Additionally, the progressive narrative that history will inevitably culminate in the global triumph of LGBT rights is simply hubris. Pride still goes before a fall, and the international advancement of their movement is by no means inexorable.
Yet we should also pursue consensus legislation because the American experiment is worth preserving. The hostility between social conservatives and the progressive LGBT community for the past 40 years has not yet meaningfully imperiled the stability of our political order. But our society’s reserves of social trust are being depleted. When employment was relatively secure, government seemed to function, and we had meaningful, nonpartisan interactions with our neighbors, our fundamental differences on sexuality could be relatively quarantined. But now, as unrest increases, the stakes go up for reaching a settlement that represents all Americans.
We will face greater challenges in the days to come, and we need to face them together. In her poem “The Hill We Climb,” read at President Joe Biden’s inauguration, Amanda Gorman acknowledged the “force that would shatter our nation rather than share it.”
Yet her stirring call for unity held out hope that division would not be America’s final word.
“If we merge mercy with might,” she said, “and might with right, then love becomes our legacy and change our children’s birthright.” It was a bold endorsement of a virtue long neglected—one in desperate need of retrieval.
Regardless of what happens with the Equality Act and other bills like it, evangelicals still face the more fundamental task of forming communities that bear witness to the goods of marriage and the body in ways that are saturated by faith, hope, and love.
Such a task demands an uncompromising fidelity to Scripture and a deferential humility to the theological inheritance we have received.

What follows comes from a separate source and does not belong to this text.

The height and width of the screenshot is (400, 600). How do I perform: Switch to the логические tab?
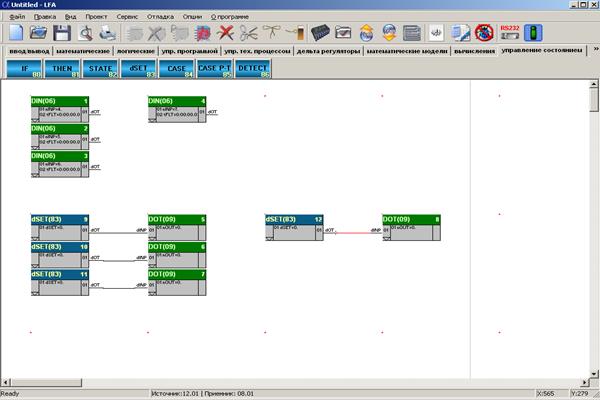[x=138, y=49]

If, as Carl Henry once thought, we live in the “twilight of a great civilization,” we also live in the unending dawn of Christ’s reign—a dawn that must make our hearts glad, regardless of the threats to our liberties. Only when we embrace the joy of the living God, Jesus Christ, will our commitment to marriage between a man and a woman ring out to the world with a clarity and grace that inclines them to take heed and listen.
Matthew Lee Anderson is an assistant research professor of ethics and theology at Baylor University.